→ Problem to work on
Among the entries below, one line contains "This screenshot has width=789, height=1163." and another contains "Image resolution: width=610". Transcribe those two lines and every line between them, exactly.

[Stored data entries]
+ + + +

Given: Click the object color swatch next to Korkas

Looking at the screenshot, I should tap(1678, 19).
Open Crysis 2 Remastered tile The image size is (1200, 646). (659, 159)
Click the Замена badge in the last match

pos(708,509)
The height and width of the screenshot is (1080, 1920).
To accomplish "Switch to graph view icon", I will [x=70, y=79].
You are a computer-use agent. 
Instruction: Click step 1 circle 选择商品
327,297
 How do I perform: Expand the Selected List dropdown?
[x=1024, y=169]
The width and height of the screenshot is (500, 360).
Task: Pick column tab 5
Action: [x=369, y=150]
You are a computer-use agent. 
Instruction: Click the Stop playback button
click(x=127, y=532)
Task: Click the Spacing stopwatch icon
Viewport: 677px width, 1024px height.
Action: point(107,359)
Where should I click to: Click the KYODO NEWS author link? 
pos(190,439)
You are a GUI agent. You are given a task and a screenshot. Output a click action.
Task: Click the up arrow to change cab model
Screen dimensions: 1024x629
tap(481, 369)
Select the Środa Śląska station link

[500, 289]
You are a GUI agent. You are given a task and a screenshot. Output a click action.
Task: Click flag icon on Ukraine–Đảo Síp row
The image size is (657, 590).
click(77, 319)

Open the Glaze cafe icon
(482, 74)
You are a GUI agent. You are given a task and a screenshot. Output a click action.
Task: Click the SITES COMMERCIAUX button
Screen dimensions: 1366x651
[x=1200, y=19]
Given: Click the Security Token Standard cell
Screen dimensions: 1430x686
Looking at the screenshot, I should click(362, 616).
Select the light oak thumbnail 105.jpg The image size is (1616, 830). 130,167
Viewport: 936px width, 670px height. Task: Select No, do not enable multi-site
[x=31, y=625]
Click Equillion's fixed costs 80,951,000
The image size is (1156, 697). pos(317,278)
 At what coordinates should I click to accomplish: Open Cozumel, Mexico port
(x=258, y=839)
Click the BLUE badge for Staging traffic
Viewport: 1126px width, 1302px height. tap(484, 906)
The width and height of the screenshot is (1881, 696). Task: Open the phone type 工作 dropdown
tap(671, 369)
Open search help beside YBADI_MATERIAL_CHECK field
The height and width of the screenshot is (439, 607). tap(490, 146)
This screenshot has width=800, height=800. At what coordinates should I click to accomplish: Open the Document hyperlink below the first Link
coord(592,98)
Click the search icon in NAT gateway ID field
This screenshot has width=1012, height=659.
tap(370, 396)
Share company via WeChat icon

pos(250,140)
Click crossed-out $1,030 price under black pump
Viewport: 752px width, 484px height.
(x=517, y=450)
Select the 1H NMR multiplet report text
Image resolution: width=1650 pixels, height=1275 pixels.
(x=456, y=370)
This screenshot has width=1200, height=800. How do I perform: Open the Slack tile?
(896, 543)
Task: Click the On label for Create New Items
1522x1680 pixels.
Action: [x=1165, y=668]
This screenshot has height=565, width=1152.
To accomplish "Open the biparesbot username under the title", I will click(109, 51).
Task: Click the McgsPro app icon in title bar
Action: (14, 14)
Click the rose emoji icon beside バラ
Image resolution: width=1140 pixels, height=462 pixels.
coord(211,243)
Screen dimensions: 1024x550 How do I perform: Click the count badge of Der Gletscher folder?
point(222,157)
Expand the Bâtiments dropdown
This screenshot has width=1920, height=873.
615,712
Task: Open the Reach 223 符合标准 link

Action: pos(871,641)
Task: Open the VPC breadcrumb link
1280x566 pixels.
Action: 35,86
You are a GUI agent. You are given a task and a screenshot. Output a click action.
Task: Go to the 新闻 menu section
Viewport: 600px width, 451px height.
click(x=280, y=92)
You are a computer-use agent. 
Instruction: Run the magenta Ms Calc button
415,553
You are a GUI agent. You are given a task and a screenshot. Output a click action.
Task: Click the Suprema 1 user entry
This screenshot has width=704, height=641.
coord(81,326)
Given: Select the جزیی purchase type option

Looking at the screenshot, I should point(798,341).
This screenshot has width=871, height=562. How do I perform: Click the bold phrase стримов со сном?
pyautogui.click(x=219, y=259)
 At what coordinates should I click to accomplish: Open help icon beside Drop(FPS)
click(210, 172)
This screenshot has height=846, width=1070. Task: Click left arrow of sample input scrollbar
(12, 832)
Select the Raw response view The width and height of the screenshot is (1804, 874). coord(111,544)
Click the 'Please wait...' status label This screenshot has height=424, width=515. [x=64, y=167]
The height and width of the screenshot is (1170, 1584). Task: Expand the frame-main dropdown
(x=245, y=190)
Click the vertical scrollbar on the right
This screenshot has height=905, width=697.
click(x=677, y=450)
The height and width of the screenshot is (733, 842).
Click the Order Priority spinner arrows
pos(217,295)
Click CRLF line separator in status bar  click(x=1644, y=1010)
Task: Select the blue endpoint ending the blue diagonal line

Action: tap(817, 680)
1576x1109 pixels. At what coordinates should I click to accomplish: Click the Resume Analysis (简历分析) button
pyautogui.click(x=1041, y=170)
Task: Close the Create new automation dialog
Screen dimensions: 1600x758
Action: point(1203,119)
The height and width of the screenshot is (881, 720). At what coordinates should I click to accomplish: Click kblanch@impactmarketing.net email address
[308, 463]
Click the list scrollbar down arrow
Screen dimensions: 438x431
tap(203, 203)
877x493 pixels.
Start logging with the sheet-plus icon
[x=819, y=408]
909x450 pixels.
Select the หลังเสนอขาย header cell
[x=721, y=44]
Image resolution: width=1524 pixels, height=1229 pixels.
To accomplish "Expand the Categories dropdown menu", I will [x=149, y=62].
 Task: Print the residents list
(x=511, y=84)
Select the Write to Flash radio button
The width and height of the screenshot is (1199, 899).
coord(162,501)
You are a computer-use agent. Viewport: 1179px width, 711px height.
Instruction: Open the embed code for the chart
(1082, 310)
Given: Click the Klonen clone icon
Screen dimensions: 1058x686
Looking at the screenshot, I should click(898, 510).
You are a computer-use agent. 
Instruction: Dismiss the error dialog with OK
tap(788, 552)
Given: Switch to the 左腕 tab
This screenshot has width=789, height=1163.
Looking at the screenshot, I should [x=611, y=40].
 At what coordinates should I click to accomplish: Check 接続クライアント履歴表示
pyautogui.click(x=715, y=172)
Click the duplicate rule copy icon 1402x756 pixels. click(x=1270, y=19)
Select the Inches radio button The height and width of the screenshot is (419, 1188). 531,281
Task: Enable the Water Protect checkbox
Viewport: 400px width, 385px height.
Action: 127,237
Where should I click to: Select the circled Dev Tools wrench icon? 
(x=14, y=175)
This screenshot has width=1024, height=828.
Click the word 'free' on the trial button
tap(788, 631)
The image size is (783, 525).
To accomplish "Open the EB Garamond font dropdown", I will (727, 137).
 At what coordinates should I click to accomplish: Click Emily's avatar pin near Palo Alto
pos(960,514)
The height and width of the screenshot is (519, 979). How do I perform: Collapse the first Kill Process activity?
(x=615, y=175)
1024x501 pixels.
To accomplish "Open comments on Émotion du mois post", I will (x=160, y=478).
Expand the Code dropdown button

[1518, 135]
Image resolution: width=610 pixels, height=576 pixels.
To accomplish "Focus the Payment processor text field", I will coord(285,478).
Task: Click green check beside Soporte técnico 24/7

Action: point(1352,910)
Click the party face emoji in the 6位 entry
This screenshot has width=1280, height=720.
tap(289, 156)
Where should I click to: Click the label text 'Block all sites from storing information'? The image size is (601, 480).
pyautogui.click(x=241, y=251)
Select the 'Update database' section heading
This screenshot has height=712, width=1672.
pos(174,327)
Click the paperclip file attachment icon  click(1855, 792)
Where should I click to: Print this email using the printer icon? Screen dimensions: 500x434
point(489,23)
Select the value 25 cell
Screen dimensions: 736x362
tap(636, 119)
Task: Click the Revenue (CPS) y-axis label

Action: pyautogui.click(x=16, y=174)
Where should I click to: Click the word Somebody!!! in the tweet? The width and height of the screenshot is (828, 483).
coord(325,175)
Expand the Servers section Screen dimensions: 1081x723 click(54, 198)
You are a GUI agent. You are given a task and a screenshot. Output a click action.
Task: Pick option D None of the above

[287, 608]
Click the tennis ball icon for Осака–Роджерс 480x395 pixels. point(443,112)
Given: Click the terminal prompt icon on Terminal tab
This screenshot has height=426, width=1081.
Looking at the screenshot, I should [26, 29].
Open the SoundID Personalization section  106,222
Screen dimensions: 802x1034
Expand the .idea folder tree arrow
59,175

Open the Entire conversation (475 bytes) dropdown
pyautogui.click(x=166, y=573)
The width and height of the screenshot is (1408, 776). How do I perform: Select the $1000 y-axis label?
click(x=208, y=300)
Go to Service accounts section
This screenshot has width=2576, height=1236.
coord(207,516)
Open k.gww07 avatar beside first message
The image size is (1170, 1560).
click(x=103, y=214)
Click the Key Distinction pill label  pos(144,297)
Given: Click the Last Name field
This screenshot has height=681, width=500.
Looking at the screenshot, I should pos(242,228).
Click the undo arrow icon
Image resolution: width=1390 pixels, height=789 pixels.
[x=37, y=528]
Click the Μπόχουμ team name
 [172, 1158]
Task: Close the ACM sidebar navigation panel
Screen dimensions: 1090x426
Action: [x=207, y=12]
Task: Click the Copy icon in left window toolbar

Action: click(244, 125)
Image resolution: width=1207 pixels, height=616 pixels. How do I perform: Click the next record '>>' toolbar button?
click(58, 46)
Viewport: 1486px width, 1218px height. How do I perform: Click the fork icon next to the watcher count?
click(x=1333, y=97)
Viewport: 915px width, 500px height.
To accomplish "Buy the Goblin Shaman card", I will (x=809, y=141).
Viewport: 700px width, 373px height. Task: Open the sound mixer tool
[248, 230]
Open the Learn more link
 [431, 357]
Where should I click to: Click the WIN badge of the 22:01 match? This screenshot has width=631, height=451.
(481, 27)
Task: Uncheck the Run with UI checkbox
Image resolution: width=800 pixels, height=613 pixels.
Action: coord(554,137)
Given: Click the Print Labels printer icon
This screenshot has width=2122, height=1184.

+ + + +

→ Written solution
This screenshot has width=789, height=1163.
Looking at the screenshot, I should [x=611, y=40].
 At what coordinates should I click to accomplish: Check 接続クライアント履歴表示
pyautogui.click(x=715, y=172)
Click the duplicate rule copy icon 1402x756 pixels. click(x=1270, y=19)
Select the Inches radio button The height and width of the screenshot is (419, 1188). 531,281
Task: Enable the Water Protect checkbox
Viewport: 400px width, 385px height.
Action: 127,237
Where should I click to: Select the circled Dev Tools wrench icon? 
(x=14, y=175)
This screenshot has width=1024, height=828.
Click the word 'free' on the trial button
tap(788, 631)
The image size is (783, 525).
To accomplish "Open the EB Garamond font dropdown", I will (727, 137).
 At what coordinates should I click to accomplish: Click Emily's avatar pin near Palo Alto
pos(960,514)
The height and width of the screenshot is (519, 979). How do I perform: Collapse the first Kill Process activity?
(x=615, y=175)
1024x501 pixels.
To accomplish "Open comments on Émotion du mois post", I will (x=160, y=478).
Expand the Code dropdown button

[1518, 135]
Image resolution: width=610 pixels, height=576 pixels.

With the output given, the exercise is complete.